Project Background
Making sound visible to the "deaf"! There are many different kinds of disabled people in the world who either cannot speak or cannot hear. Deaf people are those whose hearing is impaired either genetically or artificially, also known as hearing-impaired people. According to the recent Chinese census, there are about 27 million hearing-impaired people in China, including weak hearing, hard of hearing and aging deafness. Because of various inconveniences, their life in this world is extremely inconvenient. For example, if someone knocks at the door, or if a faucet is left running, or if a child cries in the bedroom, the "hearing impaired" cannot hear them.
Project Design
This project will use AI (artificial intelligence) technology to allow the model to learn various sounds. At the same time, the sound will be captured by UNIHIKER, and through IOT (Internet of Things), the corresponding text message will be sent to the Arduino board to be shown on the display and reminded by lights. In addition, the watch made by micro:bit will be reminded by text, light and vibration, so that the "hearing-impaired" can see and feel the sound. This project uses Spectrogram to make the trained model recognize more kinds of sounds and with higher accuracy.
Audio Signal
Sound is represented in the form of audio signals, which have parameters such as frequency, bandwidth, decibels, etc. Audio signals can generally be expressed as a function of amplitude and time. These sounds come in a variety of formats, so computers can read and analyze them. For example: mp3 format, WMA (Windows Media Audio) format, wav (Waveform Audio File) format.
Spectrogram
Spectrogram is a kind of speech spectrogram invented during World War II, which is generally obtained by processing the received time-domain signal to obtain the spectrogram.
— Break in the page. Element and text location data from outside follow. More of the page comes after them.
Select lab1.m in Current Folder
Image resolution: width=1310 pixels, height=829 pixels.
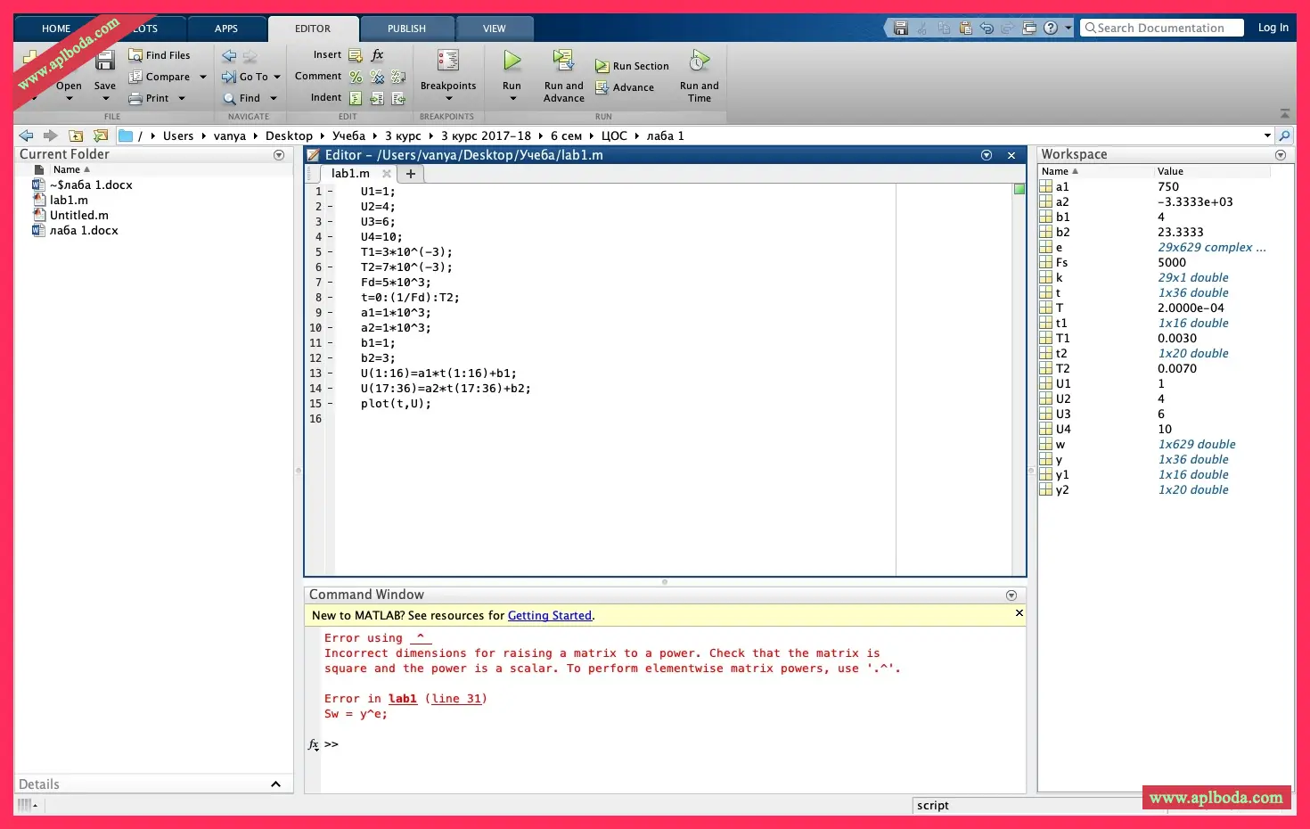pyautogui.click(x=69, y=201)
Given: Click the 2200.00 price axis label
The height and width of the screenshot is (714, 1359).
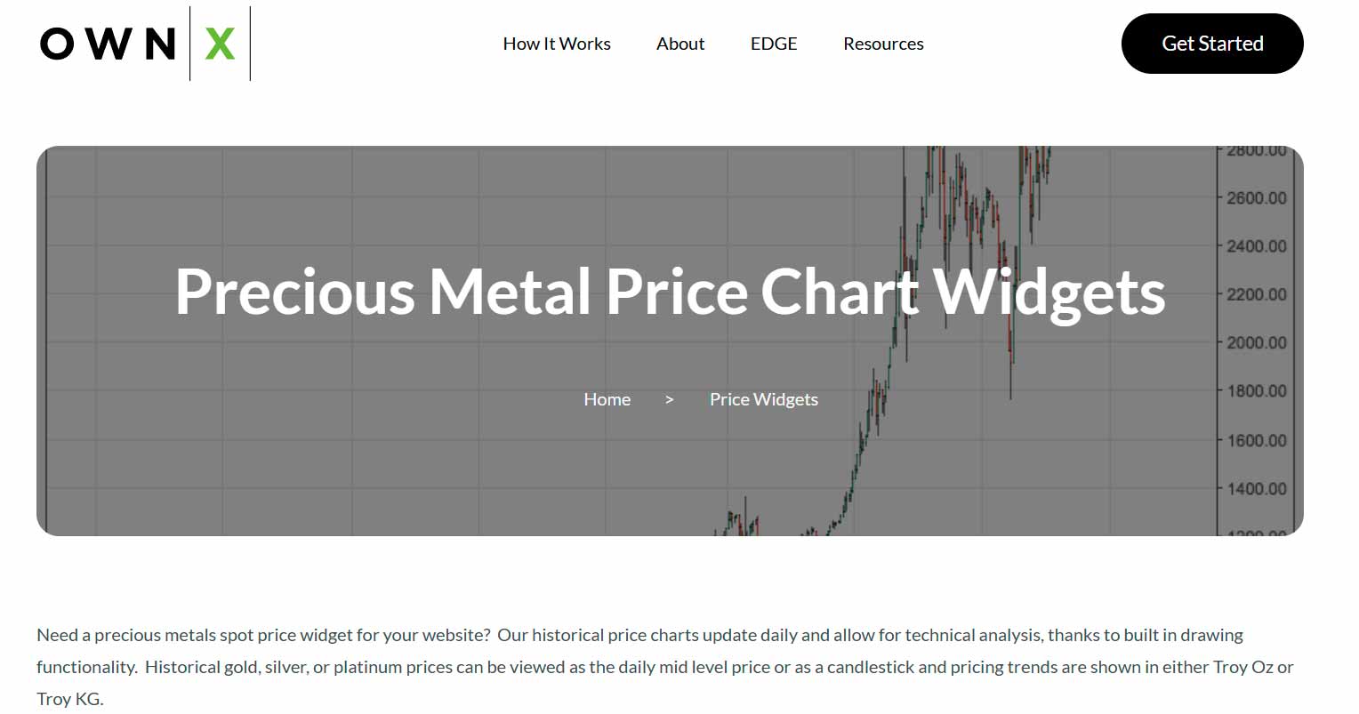Looking at the screenshot, I should point(1257,294).
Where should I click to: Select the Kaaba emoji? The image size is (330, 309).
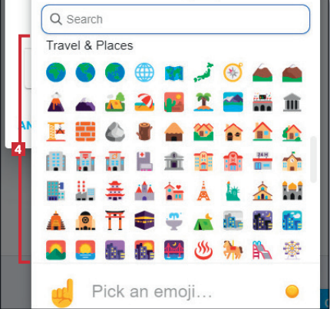(x=144, y=220)
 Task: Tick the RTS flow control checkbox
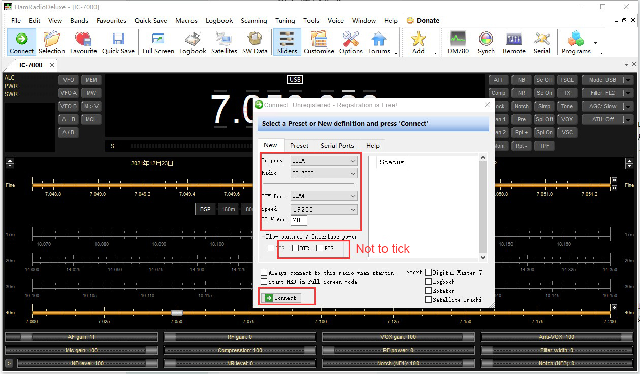[319, 248]
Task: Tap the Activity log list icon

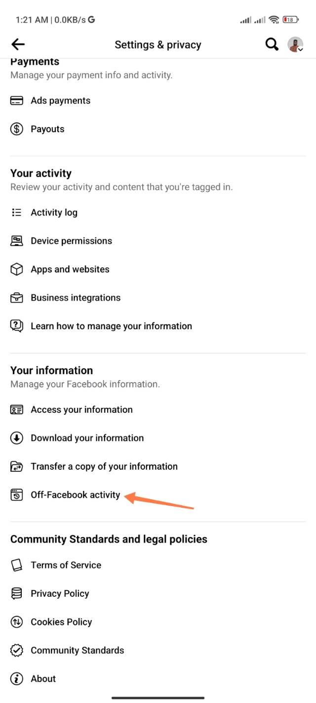Action: click(17, 213)
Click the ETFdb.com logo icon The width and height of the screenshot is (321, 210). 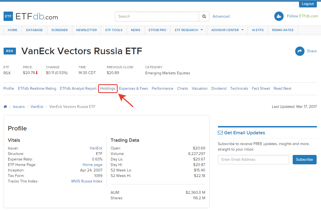click(8, 16)
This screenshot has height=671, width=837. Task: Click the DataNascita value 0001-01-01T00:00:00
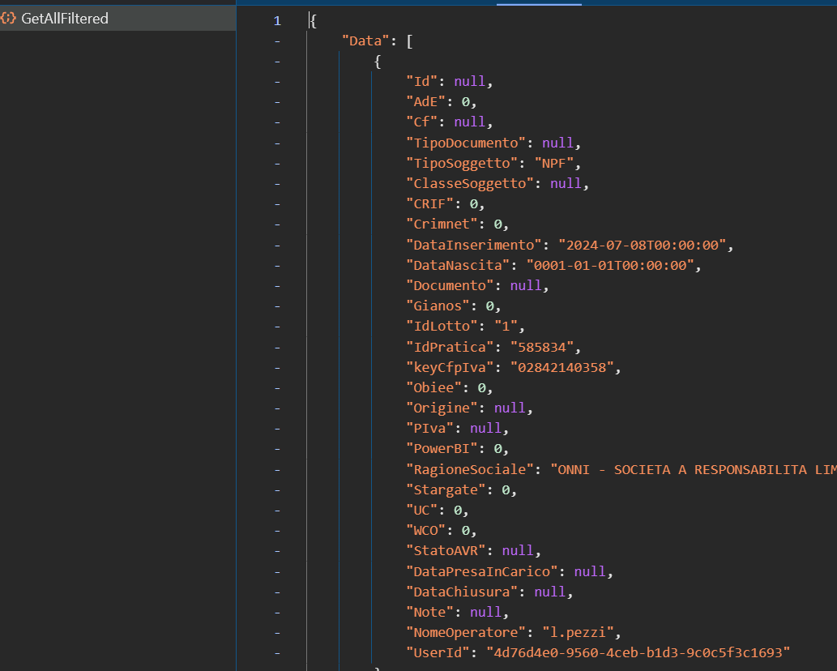click(609, 265)
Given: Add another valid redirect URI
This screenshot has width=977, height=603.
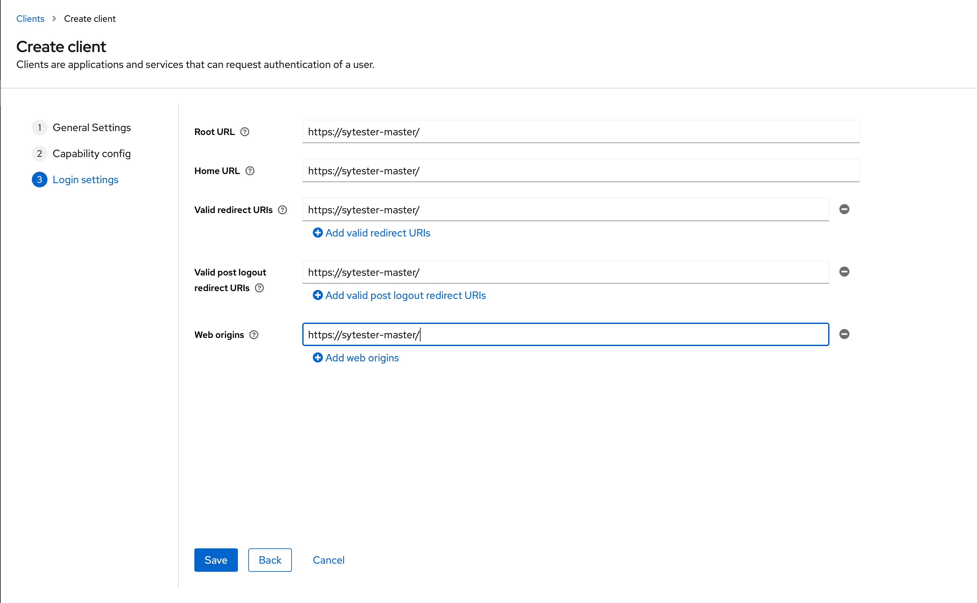Looking at the screenshot, I should (x=378, y=233).
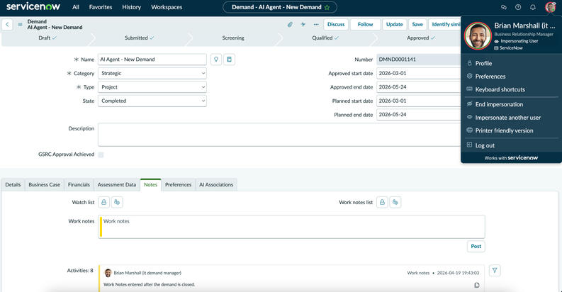Image resolution: width=562 pixels, height=292 pixels.
Task: Switch to the Business Case tab
Action: 44,185
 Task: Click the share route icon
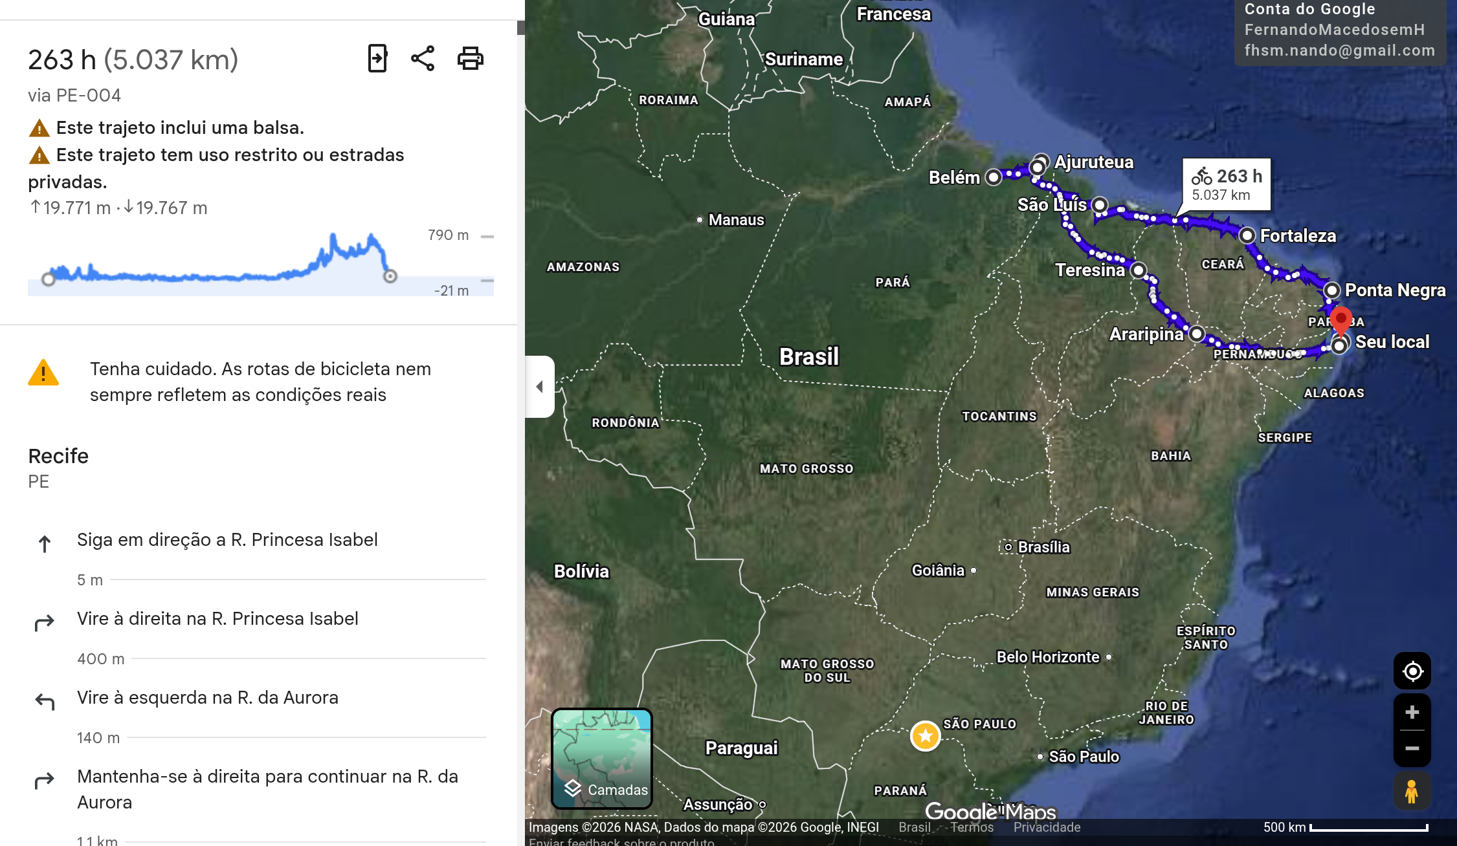point(423,59)
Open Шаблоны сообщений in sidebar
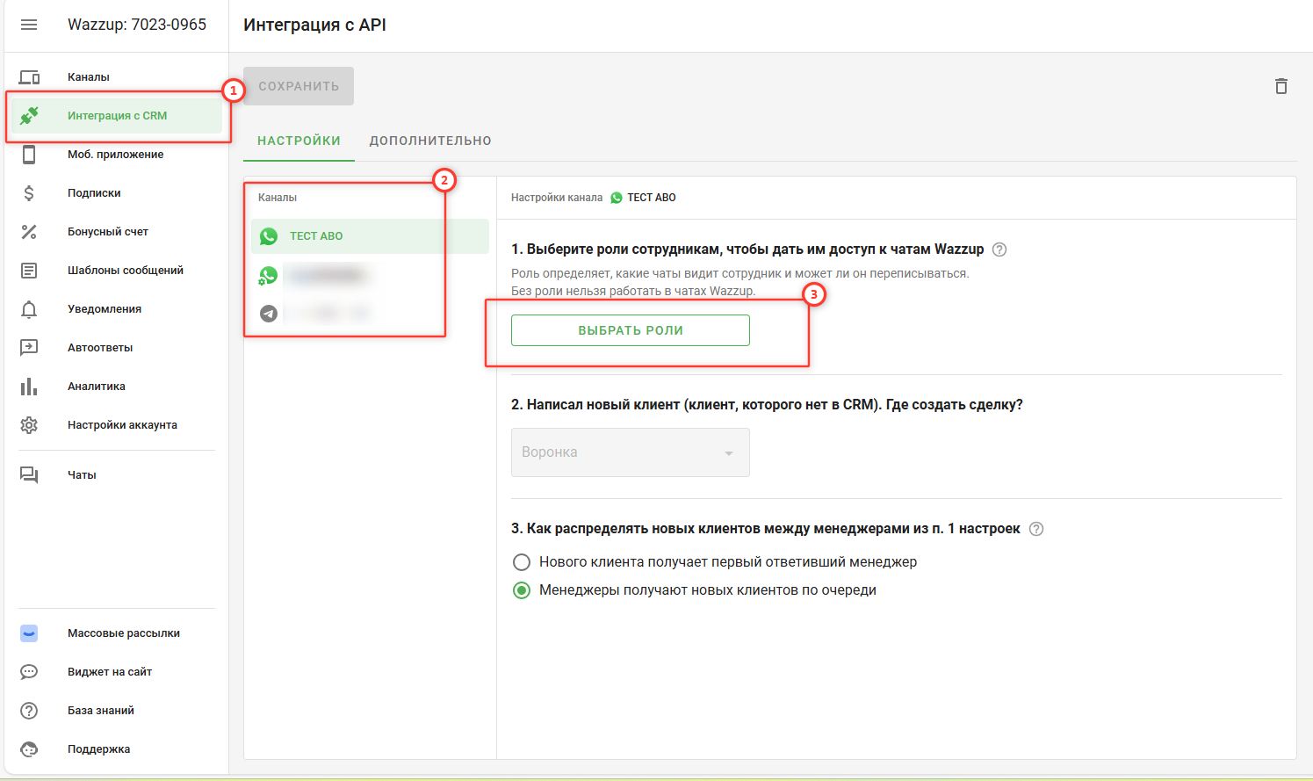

Spectrogram is a spectral analysis view, and is called a spectrogram if it is for speech data. The horizontal coordinate of the speech spectrogram is time, the vertical coordinate is frequency. The coordinate point value is speech data energy. Since a two-dimensional plane is used to express three-dimensional information, the magnitude of the energy value is indicated by the color, and a darker color means the stronger the speech energy at that point.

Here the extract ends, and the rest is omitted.